Bundesamt für Sicherheit in der Informationstechnik

M 2.544 Auditierung bei Cloud-Nutzung

Verantwortlich für Initiierung: IT-Sicherheitsbeauftragter, Leiter IT

Verantwortlich für Umsetzung: IT-Sicherheitsbeauftragter

Die Durchführung von Audits wird im Zusammenhang mit der Nutzung von Cloud Services als eine notwendige Maßnahme angesehen. Erfahrungen aus der Praxis haben gezeigt, dass die nutzende Institution Abweichungen zu vertraglichen Vereinbarungen, wie beispielsweise die Nichteinhaltung bestimmter Service-Level oder die Missachtung von Sicherheitsvorgaben häufig nur im Rahmen von Audits transparent machen kann.

Da der Auditierung im Cloud-Nutzungs-Umfeld eine solch große Bedeutung zukommt, sollten Audits in verschiedenen Phasen der Cloud-Nutzung thematisiert werden:

  • Bei der Auswahl des Providers im Hinblick auf die generelle Einräumung eines Audit-Rechts.
  • Bei der Vertragsgestaltung mit dem Cloud-Diensteanbieter hinsichtlich der Ausgestaltung des Audit-Rechts.
  • Bei der Festlegung von Maßnahmen zur regelmäßigen Durchführung von Audits im Cloud-Nutzungs-Betrieb.

Die nutzende Institution sollte die Umsetzung der mit dem Cloud-Diensteanbieter vereinbarten Sicherheitsmaßnahmen regelmäßig überprüfen. Zu diesem Zweck bieten sich zur Durchführung der Audits aber auch speziell ausgearbeitete Fragebögen an.

Durchführung von Audits beim Cloud-Diensteanbieter

Bei der Durchführung von Audits beim Cloud-Diensteanbieter können grundsätzlich drei Ausprägungen unterschieden werden, die von der Art der Service-Erbringung abhängig sind.

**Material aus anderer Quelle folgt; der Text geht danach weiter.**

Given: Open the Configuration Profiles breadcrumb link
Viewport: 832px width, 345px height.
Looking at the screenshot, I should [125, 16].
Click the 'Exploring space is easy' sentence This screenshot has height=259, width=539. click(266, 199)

Bei der Nutzung eines Services, der in Form einer Private Cloud On-Premise erbracht wird, erfolgt die Überprüfung als internes Audit. Werden andere Service-Erbringungs-Modelle genutzt, wird der Cloud-Diensteanbieter einem externen Audit unterzogen. Eine Sonderform stellen sogenannte Fremd-Audits dar. Diese werden häufig mit dem Ziel einer anschließenden Zertifizierung (zum Beispiel ISO 27001 Zertifizierung auf der Basis von IT-Grundschutz) durchgeführt.

Die unterschiedlichen Service-Modelle bei Cloud-Nutzung bedingen verschiedene Audit-Ebenen. Die Existenz solch unterschiedlicher Ebenen stellt eine Besonderheit bei der Nutzung von Cloud-Diensten dar. Diese Besonderheit ist sowohl während der Planung als auch im Verlauf der Durchführung von Audits zu berücksichtigen. Dem Auditor muss klar sein, welche Art von Service er zu bewerten hat, da sich der Aufwand für ein Audit in Abhängigkeit der Ebene ändert.

Bei der Modellierung des IT-Verbundes nach IT-Grundschutz muss, in Abhängigkeit vom Service-Modell, die Bausteinauswahl anders getroffen werden. Während bei der Nutzung von Cloud-Diensten als Infrastructure as a Service (IaaS) hauptsächlich das Rechenzentrum und die zugehörige Infrastruktur zu betrachten sind, wird dies bei Nutzung von Cloud-Diensten als Platform as a Service (PaaS) bereits um die Betrachtung von Betriebssystemen und Middleware (zum Beispiel Webserver, Datenbanken, sonstige Anwendungen mit zugehörigen Schnittstellen) ergänzt. Bei Nutzung von Software as a Service (SaaS) ist zusätzlich die Anwendungsebene einzubeziehen.

Der Auditor muss daneben auch immer den Schutzbedarf der Informationen sowie die Abhängigkeiten zu anderen Bereichen wie Infrastruktur, Systemen, Anwendungen oder Diensten, die den Service bilden, berücksichtigen.

Prüffragen:

  • Hat sich die Institution das Recht zur Durchführung von Audits vertraglich zusichern lassen?

  • Wird die Umsetzung der mit dem Cloud-Diensteanbieter vereinbarten Sicherheitsmaßnahmen regelmäßig in Form von Audits oder durch die Beantwortung von Fragebögen überprüft?

  • Werden bei der Planung und der Durchführung von Audits die Besonderheiten der Service-Modelle IaaS, PaaS und SaaS berücksichtigt?